課題
**1.** 記事が、損益通算できないケースの例として挙げているものをすべて書き出してください。
**2.** 一覧から文字列「menu」を含む行をすべて探し出し、一行ずつ省略せずに写してください。大文字と小文字は区別します。

記事
○ ○ ○

【損益通算の誤解】株式の損失が不動産所得と相殺できない理由_間違いから学ぶFP3級_第42回

FP

株式投資をしていると、利益が出るときもあれば損失が出るときもあります。

では、上場株式を売って損をした場合、その損失は他の所得(例えば不動産所得や給与所得)と相殺できるのでしょうか?

このテーマは「損益通算」という所得税の仕組みに関わります。FP試験にも頻出の考え方なので、しくみを理解しておくと節税にも役立ちます。

⭐️この記事を読んで得られる知識は、以下の3点です。

  • 損益通算とはなにか?
    「ある所得の利益と、別の所得の損失を合計して、課税される金額を減らす」 という仕組みです。
  • 繰越控除とはなにか?
    →ある年に出た損失を翌年以降に持ち越して、将来の利益から差し引くことができる制度です。
  • 不動産所得と譲渡所得における損益通算できないケースはどのようなものがあるか?
    →例)【不動産】土地を取得するための借入金の利子
       【譲渡】 株式等の譲渡損失、生活用動産(家具、衣類等)の譲渡損失 など

📘 今回の分野:タックスプランニング/損益通算と繰越控除

今回学ぶ範囲は、タックスプランニング分野の「損益通算と繰越控除」についてです。

損益通算ができる所得や出来ない場合のルールについて、理解していきます。

また、繰越控除の仕組みについても合わせて確認します。

○ ○ ○

データセットから抜き出した行
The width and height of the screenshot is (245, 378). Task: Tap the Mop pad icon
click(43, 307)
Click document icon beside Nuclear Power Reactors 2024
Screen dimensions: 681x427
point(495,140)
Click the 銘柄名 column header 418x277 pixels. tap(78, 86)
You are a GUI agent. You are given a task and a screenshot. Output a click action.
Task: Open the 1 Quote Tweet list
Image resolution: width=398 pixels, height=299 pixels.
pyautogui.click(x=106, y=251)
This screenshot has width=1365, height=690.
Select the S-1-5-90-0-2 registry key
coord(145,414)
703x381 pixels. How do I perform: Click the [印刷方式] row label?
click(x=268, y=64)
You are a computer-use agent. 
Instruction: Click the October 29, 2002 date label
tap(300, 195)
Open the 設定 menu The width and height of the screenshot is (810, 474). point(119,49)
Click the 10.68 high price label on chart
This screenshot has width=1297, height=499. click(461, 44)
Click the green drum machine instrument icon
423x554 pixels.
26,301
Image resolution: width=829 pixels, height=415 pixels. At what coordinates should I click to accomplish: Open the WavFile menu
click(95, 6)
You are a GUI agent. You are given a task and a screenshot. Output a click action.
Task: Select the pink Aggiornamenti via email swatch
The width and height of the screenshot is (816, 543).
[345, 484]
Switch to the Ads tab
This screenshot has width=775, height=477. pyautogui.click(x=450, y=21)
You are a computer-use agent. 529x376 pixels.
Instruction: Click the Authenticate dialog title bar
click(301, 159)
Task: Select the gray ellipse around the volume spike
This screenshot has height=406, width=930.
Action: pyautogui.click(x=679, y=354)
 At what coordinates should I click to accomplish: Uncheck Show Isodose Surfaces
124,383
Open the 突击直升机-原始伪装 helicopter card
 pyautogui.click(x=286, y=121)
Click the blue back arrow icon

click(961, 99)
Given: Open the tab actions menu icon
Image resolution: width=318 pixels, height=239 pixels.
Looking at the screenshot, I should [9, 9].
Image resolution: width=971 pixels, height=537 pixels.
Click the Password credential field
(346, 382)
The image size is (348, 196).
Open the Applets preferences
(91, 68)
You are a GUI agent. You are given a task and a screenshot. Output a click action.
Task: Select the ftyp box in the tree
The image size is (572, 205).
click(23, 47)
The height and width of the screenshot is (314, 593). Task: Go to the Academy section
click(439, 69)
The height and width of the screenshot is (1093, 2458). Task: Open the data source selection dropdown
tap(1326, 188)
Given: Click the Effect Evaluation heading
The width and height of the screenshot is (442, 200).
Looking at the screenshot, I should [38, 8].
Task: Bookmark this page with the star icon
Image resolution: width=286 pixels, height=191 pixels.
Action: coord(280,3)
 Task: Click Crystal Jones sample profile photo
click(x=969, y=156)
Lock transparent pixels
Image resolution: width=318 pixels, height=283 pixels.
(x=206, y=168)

○ ○ ○

課題別の解答
**1.**
- 土地を取得するための借入金の利子(不動産所得)
- 株式等の譲渡損失(譲渡所得)
- 生活用動産(家具、衣類等)の譲渡損失(譲渡所得)

**2.**
Open the 設定 menu The width and height of the screenshot is (810, 474). point(119,49)
Image resolution: width=829 pixels, height=415 pixels. At what coordinates should I click to accomplish: Open the WavFile menu
Given: Open the tab actions menu icon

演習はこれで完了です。